LOX is another pathway that is involved in the AA cascade. It is a non-haem iron-containing enzyme that is involved in the conversion of AA into 5-HPETE, which is responsible for the production of LTB4 and cysteinyl leukotrienes. The 5-LOX binding site consists of a deep bent-shaped which is mostly occupied by hydrophobic amino acids. The 5-LOX binding site was reported to extend from Phe177 and Tyr181 in the upper part of the cleft to Trp599 and Leu420 at the bottom of the cleft [36]. Besides that, the entrance of 5-LOX consists of Lys409, a polar amino acid, and the study also claimed that several amino acid residues such as Tyr181, Leu414, Asn425, Arg411, and Phe421 are important residues for 5-LOX interaction.

Based on the biological assay, NPC6 and NPC7 displayed significant dual COX-2/5-LOX inhibitory activity and were chosen to proceed for docking studies. These compounds were docked into the COX-1, COX-2, and 5-LOX active sites using the GLIDE software. These compounds were found to be “preferential COX-2 inhibitors” compared to “highly selective COX-2 inhibitors”. This is because the inhibitory activities and the binding energy for COX activities were less than Celecoxib. These findings were in agreement with the other “preferential COX-2 inhibitor” such as meloxicam, etodolac, and nimesulide [37, 38].

Through docking studies, compounds NPC6 and NPC7 possessed different binding pose in comparison to Celecoxib where the compounds mostly occupied the hydrophobic region in COX-2 binding site instead of the side pocket region. This is due to the different chemistry scaffold between Celecoxib and these derivatives [39]. Besides that, the tested compounds displayed higher selectivity to COX-2 in docking scores and it was in agreement with experimental enzyme assay. This also had been observed in 5-LOX inhibitory activity where the result of the enzyme inhibition and the docking score were in agreement.
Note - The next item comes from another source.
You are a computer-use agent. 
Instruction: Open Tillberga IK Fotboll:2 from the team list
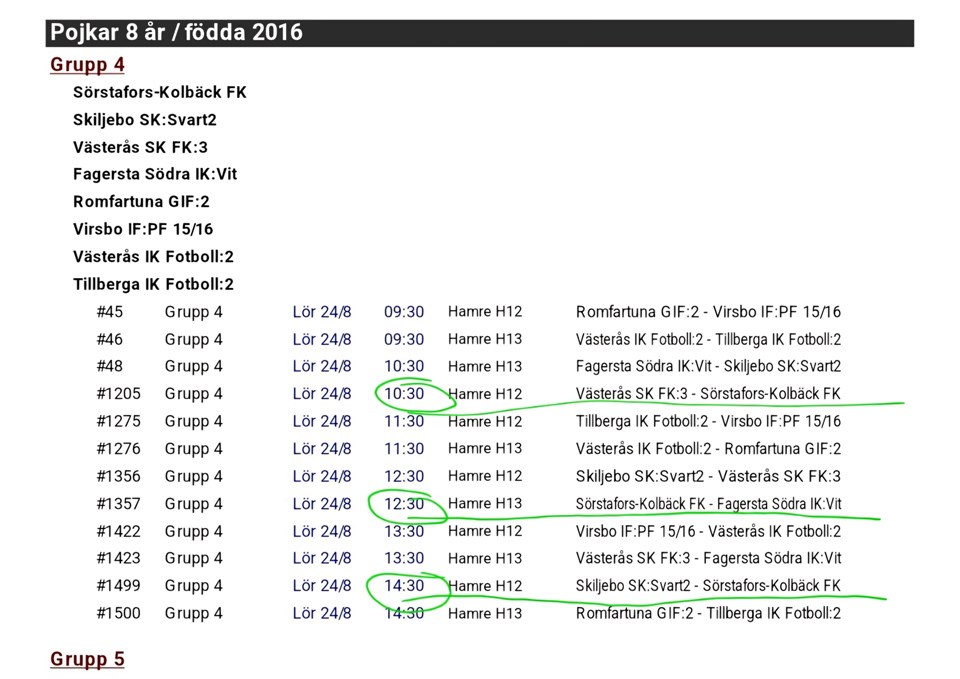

COX-2 selectivity of these active compounds is attributed to their (i) hydrogen bond interactions with key amino acids such as Ser530 in the COX catalytic domain (active site); and (ii) π–π interaction between ring B of flavanone moiety with Tyr355 at the entrance of COX binding site. The binding had been strengthened through hydrophobic interaction at the hydrophobic region and lobby region of the COX binding site of the COX enzyme. For 5-LOX inhibition, the activity of NPC6 and NPC7 was contributed by a hydrogen bond interaction with Ala424. For comparison, Zileuton formed hydrogen bonding interactions with Asn425 and His600. On the other hand, hydrophobics and polar interactions were the main contributors for the activity of NPC6 and NPC7 with Tyr181, Leu 414 and Phe421 are important residues in the binding interactions of 5-LOX.

5 Conclusion

The present work described the potential of chalcone, flavone and flavanone derivatives as dual COX-2/5-LOX inhibitors. While eight (8) compounds possessed proportionate COX-2 inhibitory activity as Celecoxib, none of them had higher selectivity index to COX-2 than Celecoxib. However, these compounds showed inhibitory activity against 5-LOX where they exhibited up to 40% of inhibitory activity at high concentration (100 µM). On top of that, NPC6 and NPC7 have displayed dual COX-2/5-LOX inhibitory activity. The results were consistent with docking studies of these compounds in COX and 5-LOX binding site. Furthermore, most of the compounds occupied the hydrophobic region and extend to the lobby region near the entrance of COX binding site, whereas structural modifications are needed by extending the substitutions at para-position of benzene ring to increase the selectivity towards 5-LOX. Overall, the scaffolds of these chemical structures have potential to further optimise as lead compounds for the dual inhibition of COX-2 and 5-LOX.